» **Your instructions**
Which lines run from the line containing "This screenshot has width=942, height=545." through the end of the records below? Reproduce them exactly, and nothing else.

» **Stored data**
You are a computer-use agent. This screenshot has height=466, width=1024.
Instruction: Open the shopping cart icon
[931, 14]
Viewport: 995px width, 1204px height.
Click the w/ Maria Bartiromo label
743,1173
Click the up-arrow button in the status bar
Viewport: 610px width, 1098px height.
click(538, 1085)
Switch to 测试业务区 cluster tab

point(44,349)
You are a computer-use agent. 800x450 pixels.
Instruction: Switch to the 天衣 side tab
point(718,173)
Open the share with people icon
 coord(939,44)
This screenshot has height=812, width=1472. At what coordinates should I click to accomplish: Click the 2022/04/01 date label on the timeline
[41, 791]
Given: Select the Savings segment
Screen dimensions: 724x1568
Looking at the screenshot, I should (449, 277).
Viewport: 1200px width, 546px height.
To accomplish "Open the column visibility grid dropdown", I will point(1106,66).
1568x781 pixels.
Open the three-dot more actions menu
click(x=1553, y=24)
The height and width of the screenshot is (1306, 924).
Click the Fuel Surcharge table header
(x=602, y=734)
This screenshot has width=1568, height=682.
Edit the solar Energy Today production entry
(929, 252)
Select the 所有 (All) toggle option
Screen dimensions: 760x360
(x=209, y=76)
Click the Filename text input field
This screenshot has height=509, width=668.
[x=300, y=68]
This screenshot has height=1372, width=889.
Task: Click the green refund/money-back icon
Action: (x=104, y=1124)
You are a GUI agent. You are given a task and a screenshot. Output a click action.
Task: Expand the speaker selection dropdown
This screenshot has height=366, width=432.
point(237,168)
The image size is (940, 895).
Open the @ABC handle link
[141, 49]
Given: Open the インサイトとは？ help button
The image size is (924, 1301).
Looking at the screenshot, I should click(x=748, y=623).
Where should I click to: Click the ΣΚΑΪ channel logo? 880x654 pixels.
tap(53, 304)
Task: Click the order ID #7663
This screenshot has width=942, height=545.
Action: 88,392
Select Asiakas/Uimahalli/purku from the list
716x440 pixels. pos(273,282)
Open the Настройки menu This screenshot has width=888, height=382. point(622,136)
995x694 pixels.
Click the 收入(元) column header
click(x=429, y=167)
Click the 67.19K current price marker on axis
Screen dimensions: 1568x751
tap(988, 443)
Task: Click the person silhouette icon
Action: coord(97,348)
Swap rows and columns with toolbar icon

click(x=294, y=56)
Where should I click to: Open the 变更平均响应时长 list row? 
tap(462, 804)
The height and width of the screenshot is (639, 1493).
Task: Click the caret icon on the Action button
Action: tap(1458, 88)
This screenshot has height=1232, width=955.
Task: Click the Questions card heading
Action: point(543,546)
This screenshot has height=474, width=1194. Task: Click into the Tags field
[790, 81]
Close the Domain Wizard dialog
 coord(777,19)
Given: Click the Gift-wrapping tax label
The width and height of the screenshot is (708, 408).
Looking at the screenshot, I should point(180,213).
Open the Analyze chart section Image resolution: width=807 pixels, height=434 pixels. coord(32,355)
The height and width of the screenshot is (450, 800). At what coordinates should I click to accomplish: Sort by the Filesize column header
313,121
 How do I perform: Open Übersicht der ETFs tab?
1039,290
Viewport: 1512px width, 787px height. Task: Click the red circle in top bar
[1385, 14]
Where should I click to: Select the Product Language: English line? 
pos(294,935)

» **Exercise solution**
This screenshot has width=942, height=545.
Action: 88,392
Select Asiakas/Uimahalli/purku from the list
716x440 pixels. pos(273,282)
Open the Настройки menu This screenshot has width=888, height=382. point(622,136)
995x694 pixels.
Click the 收入(元) column header
click(x=429, y=167)
Click the 67.19K current price marker on axis
Screen dimensions: 1568x751
tap(988, 443)
Task: Click the person silhouette icon
Action: coord(97,348)
Swap rows and columns with toolbar icon

click(x=294, y=56)
Where should I click to: Open the 变更平均响应时长 list row? 
tap(462, 804)
The height and width of the screenshot is (639, 1493).
Task: Click the caret icon on the Action button
Action: tap(1458, 88)
This screenshot has height=1232, width=955.
Task: Click the Questions card heading
Action: point(543,546)
This screenshot has height=474, width=1194. Task: Click into the Tags field
[790, 81]
Close the Domain Wizard dialog
 coord(777,19)
Given: Click the Gift-wrapping tax label
The width and height of the screenshot is (708, 408).
Looking at the screenshot, I should point(180,213).
Open the Analyze chart section Image resolution: width=807 pixels, height=434 pixels. coord(32,355)
The height and width of the screenshot is (450, 800). At what coordinates should I click to accomplish: Sort by the Filesize column header
313,121
 How do I perform: Open Übersicht der ETFs tab?
1039,290
Viewport: 1512px width, 787px height. Task: Click the red circle in top bar
[1385, 14]
Where should I click to: Select the Product Language: English line? 
pos(294,935)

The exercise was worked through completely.